PROBLEM
Find the line containing "The width and height of the screenshot is (724, 1568).", then output it and every line after it through the end of the listing below, exactly as written.

┌──

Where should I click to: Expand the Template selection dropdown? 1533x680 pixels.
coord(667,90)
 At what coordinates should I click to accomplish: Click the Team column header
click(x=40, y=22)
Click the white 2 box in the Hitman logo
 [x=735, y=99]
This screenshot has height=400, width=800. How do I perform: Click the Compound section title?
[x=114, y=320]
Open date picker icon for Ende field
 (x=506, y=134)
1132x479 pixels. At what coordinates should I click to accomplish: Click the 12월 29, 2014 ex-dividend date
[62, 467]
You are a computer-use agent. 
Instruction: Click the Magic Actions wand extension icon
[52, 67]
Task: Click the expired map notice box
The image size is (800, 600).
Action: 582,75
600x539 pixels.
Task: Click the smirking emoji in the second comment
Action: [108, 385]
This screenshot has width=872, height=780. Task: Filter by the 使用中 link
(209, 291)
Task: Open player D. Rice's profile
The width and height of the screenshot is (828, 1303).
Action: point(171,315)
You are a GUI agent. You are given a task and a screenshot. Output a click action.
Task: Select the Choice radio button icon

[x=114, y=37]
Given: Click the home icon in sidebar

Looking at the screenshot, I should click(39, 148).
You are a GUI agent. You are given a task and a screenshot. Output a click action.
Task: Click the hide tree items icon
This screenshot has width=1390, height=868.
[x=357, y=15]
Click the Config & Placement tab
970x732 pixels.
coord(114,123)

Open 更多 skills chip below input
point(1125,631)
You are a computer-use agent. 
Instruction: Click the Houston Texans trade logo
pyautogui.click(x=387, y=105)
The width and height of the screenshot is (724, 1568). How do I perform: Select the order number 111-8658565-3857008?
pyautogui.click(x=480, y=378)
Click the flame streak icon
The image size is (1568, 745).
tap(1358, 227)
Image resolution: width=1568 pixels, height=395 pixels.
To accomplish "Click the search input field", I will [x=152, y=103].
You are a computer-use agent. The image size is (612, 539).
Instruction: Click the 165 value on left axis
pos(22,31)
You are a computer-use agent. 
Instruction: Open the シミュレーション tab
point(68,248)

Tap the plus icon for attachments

└──

WRITTEN SOLUTION
The width and height of the screenshot is (724, 1568). How do I perform: Select the order number 111-8658565-3857008?
pyautogui.click(x=480, y=378)
Click the flame streak icon
The image size is (1568, 745).
tap(1358, 227)
Image resolution: width=1568 pixels, height=395 pixels.
To accomplish "Click the search input field", I will [x=152, y=103].
You are a computer-use agent. The image size is (612, 539).
Instruction: Click the 165 value on left axis
pos(22,31)
You are a computer-use agent. 
Instruction: Open the シミュレーション tab
point(68,248)

Tap the plus icon for attachments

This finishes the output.